40. The device according to claim 38, wherein a material supply is mounted on the travelable portal construction and is moveable together with the portal construction.

41. The device according to claim 27, further comprising an application agent metering unit that is moveable together with the multi-axis robot along the carrier.

42. The device according to claim 27, wherein a calculation/control unit is configured to carry out the determination of the at least one parameter in real time.

43. The device according to claim 27, further comprising a handling apparatus that is configured to bring together for bonding, after application of the application agent, the joint parts to be connected.

44. The device according to claim 27, wherein the joint parts to be connected are at least one of half-shells for production of a rotor blade for a wind power plant and reinforcing webs for the rotor blade.

45. The device according to claim 27, wherein the application agent is at least one of sealant material and adhesive material.

46. The device according to claim 27, wherein the measurement device is arranged to measure at least one surface contour of the joint locations.

47. A method for connecting joint locations of at least two joint parts to be connected, the method comprising:

moving an application device and at least one measurement device along at least one of the joint locations, wherein at least one surface of the joint locations is measured;

determining at least one application parameter depending on the at least one surface measured; and

applying an application agent to at least one of the joint locations, thereby achieving a surface-dependent application process.

48. A method according to claim 47, wherein:

bonding at least one web to an inner wall of a first rotor blade half-shell, wherein a first adhesive material with a first pot life is used; and

bonding a second rotor blade half-shell to the first rotor blade half-shell and to the web, wherein a second adhesive material with a second pot life is used;

wherein the first pot life is shorter than the second pot life.

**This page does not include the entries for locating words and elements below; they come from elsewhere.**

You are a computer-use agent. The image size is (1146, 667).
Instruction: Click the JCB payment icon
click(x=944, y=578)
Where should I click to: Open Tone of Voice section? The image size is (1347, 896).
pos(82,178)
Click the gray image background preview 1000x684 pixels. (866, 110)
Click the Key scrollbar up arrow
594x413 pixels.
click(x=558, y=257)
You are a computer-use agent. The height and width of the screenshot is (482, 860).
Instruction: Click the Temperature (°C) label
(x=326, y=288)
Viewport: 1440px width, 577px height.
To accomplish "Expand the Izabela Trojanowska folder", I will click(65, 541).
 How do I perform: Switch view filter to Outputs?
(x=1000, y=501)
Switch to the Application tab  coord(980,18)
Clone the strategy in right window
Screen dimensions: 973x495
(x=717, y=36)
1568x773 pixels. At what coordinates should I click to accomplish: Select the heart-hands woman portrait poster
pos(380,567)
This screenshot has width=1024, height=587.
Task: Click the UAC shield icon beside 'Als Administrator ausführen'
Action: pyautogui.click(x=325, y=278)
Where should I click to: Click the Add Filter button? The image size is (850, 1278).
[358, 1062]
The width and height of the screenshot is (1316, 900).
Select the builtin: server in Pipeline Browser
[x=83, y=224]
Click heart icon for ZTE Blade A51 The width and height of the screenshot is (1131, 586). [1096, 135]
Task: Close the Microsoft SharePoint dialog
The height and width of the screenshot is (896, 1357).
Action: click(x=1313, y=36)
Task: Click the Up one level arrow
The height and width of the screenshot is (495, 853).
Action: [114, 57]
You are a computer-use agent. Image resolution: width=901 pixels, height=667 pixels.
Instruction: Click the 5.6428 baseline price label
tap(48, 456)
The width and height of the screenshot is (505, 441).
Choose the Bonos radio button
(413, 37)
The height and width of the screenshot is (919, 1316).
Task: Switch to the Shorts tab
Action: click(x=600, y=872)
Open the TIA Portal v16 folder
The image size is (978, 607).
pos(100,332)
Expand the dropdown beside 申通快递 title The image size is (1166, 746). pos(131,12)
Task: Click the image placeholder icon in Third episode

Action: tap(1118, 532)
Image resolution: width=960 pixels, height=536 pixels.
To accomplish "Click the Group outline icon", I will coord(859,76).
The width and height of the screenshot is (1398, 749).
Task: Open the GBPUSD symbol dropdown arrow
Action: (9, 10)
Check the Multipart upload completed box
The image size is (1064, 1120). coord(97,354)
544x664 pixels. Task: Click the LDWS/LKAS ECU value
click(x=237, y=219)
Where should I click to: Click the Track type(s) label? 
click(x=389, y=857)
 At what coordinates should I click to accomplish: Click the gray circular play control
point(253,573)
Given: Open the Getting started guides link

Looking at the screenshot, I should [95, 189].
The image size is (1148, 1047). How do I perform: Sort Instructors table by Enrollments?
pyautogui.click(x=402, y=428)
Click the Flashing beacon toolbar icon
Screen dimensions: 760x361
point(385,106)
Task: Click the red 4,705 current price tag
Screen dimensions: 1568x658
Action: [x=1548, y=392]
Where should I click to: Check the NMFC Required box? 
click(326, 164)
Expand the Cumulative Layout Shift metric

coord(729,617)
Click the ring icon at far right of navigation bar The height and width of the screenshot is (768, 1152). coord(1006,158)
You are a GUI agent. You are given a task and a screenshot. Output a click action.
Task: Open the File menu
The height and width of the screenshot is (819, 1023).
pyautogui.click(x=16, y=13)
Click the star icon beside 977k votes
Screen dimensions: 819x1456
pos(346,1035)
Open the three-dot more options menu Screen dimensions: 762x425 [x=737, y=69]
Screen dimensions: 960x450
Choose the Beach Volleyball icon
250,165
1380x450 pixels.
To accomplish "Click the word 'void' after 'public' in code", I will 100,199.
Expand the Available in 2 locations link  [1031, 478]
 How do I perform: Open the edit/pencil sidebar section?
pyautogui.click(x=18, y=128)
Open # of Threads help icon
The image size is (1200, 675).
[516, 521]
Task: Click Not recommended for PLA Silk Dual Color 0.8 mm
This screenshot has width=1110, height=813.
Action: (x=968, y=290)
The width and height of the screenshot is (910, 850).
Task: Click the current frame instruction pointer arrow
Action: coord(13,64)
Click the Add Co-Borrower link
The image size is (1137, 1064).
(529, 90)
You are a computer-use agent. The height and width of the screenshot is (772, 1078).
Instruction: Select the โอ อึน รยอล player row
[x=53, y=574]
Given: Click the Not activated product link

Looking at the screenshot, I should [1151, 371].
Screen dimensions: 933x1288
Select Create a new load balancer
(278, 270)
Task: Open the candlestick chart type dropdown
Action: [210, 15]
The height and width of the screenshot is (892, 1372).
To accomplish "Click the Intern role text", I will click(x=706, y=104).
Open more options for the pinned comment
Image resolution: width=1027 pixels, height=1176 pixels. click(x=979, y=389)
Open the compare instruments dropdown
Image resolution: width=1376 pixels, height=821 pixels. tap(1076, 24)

49. The method of claim 47, further comprising:

measuring a half-shell inner dimension for two rotor blade half-shells which are connected together;

measuring a half-shell outer dimension for the two rotor blade half-shells which are connected together;

calculating at least one of the wall thickness of the two rotor blade half-shells and an adhesive gap size of the adhesive gap between the two rotor blade half-shells, from the measured half-shell inner dimension and the measured half-shell outer dimension;

applying the adhesive material to bond the two rotor blade half-shells together, and

adjusting the application parameter during application of the adhesive material depending on at least one of the calculated wall thickness and the calculated adhesive gap size.

51. The method of claim 50, wherein:

the half-shell outer dimension is measured once on a predefined production mould for the rotor blade half-shells; and

the half-shell inner dimension is measured individually for each rotor blade half-shell.

52. The method of claim 47, further comprising:

establishing a desired position of at least one web in a rotor blade half-shell; and

applying the adhesive material by a robot at the established position to the inner wall of the rotor blade half-shell.

53. The method of claim 47, further comprising:

bonding at least one web to an inner wall of a rotor blade half-shell by an adhesive material;

aligning the web during a curing time of the adhesive material; and

projecting an optical alignment aid to the web to facilitate alignment of the web.

54. The method of claim 47, further comprising:

measuring a half-shell inner dimension for two rotor blade half-shells which are connected together;

bonding at least one web to an inner wall of one of the two rotor blade half-shells;

measuring a distance dimension between a reference plane and a free end of the web;

calculating a gap size of the adhesive gap between the free end of the web and the rotor blade half-shell to be bonded thereto based on the measured half-shell inner dimensions and the measured distance dimension; and

applying adhesive material to bond the free end of the web to the inner wall of the other rotor blade half-shell, wherein an application parameter depending on the calculated gap size of the adhesive gap is adapted.